In the movie called the Great Debaters which stars Denzel Washington, Nate Parker, and Denzel Whitaker, trouble ensues between Nate Parker and Denzel Whitaker over a lady called Jurnee Smollet Bell. Denzel Whitaker has a great affection for Jurnee Smollet who does not seem to have any interest in him. Instead, Jurnee Smollet is more interested in Nate Parker. When Denzel Whitaker, visits Nate Parker and realises that he spent the night with Jurnee Smollet he gets annoyed so much and walks away. He starts to think that perhaps Jurnee Smollet has a great affection for Nate Parker due to the fact that he is a great debater. He insists that he wants the chance to debate live and when given the chance the team fails. The paper keenly looks at the conflict between Denzel Whitaker and Nate Parker and analyses the techniques used in conflict resolution.

This is a case of interpersonal conflict between Denzel Whitaker and Nate Parker. The conflict as Ramsbotham, Miall, and Woodhouse (2011) asserts, mainly stems from their different personalities. Nate Parker is more mature and charming which makes him the most preferred. On the other hand, Denzel Whitaker looks childish and inexperienced which makes the lady not to take him seriously.

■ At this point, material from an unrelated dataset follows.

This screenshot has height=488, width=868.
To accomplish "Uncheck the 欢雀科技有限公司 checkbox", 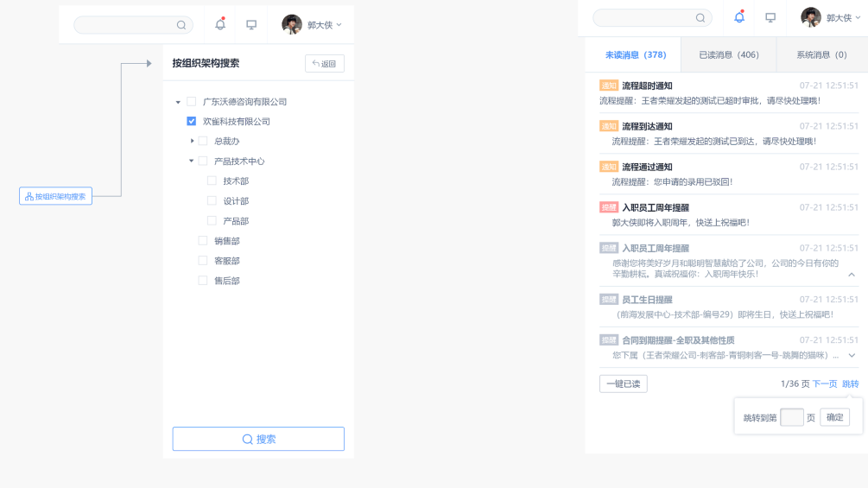I will coord(192,122).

In this case, the cause of the conflict is a fight over a lady. Both men are interested in the same lady who seems to be only interested in one of them. When the situation goes out of hand, it ends up affecting their professional debate since it makes them lose. Denzel Whitaker insists that he has to debate alongside Nate Parker despite the fact that he is not greatly skilled at debating. Their coach does not seem to want to understand the reason behind the sudden insistence on the need to debate. He simply gives in and allows Denzel Whitaker to debate. Besides that, the two parties that are involved in the conflict do not make any attempts at resolving the conflict. They all continue on without discussing the issue. Moreover, Denzel Whitaker does not approach the lady to make his feelings known despite the fact he keeps on fantasizing about the lady and even imagines dancing with her on the dance floor.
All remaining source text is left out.